ScopedValue.runWhere not returning scope

Pedro Lamarão pedro.lamarao at prodist.com.br
Wed Jun 19 15:19:26 UTC 2024


Em qua., 19 de jun. de 2024 às 11:45, Marcin Grzejszczak <
marcin.grzejszczak at gmail.com> escreveu:


> Assumption that everyone has to do some migration to use this feature is
> acceptable, but still if only the scope would be returned by this API, no
> changes would be required. I think we constantly go in circles with this
> and I still do not understand why is it such a big problem (I understood
> the topic of security, but I'm personally not convinced that this is such a
> big deal; it's similar to a case if someone didn't close a stream or
> something like that.
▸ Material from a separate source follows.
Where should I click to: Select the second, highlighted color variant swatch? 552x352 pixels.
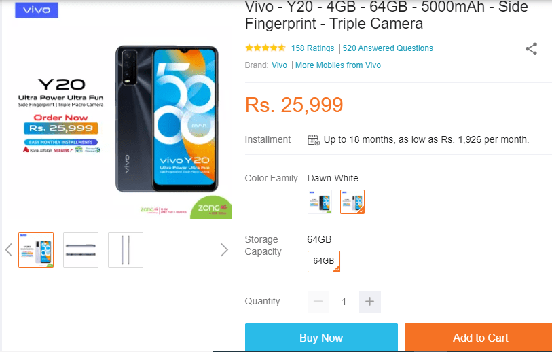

If they don't they will have problems too)
>

The following is based on my understanding formed by reading this list,
reading the JEPs, and also putting some time reading the implementation
(for a reason unrelated with this discussion.) I am neither a maintainer of
this software nor an authority on this matter. If my tone is inappropriate,
I apologize in advance. This disclaimer was written after my "brain dump".

Failing to close a ScopedValue scope is nothing like failing to close a
FileInputStream.
The consequence of failing to close a FileInputStream is a delay in the
prompt release of operating system resources that will eventually be
released by a finalizer or a Cleaner, a "resource leak" kind of defect.
The consequence of failing to close a ScopedValue scope is an "undefined
behaviour" kind of defect.
ScopedValues, previously called ExtentLocals, are all about "call scopes",
and behave like a parallel "call stack".
ScopedValue scopes do not stack in some abstract philosophical sense, they
very concretely stack onto each other, in memory.
Closing an inner scope before closing the outer scope is like having a
"stack" and pulling out the middle element.
The meaning of ScopedValue.get would become "undefined" in such a case.
Designed like this, the implementation would be required to *not* assume
scopes are entered and left in the correct order, with the inevitable
consequences in the set of optimizations allowed.
Additionally, ScopedLocals would no longer be reference-immutable from the
perspective of a "call scope" -- ScopedValue.get would not be idempotent
from the perspective of a "call scope" -- with the inevitable consequences
on the set of optimizations allowed.
Neither virtual threads nor scoped locals are "plug and play" replacements
for platform threads and thread locals.
Perhaps the choice of having virtual threads be API-compatible with
platform threads is inducing this intuition.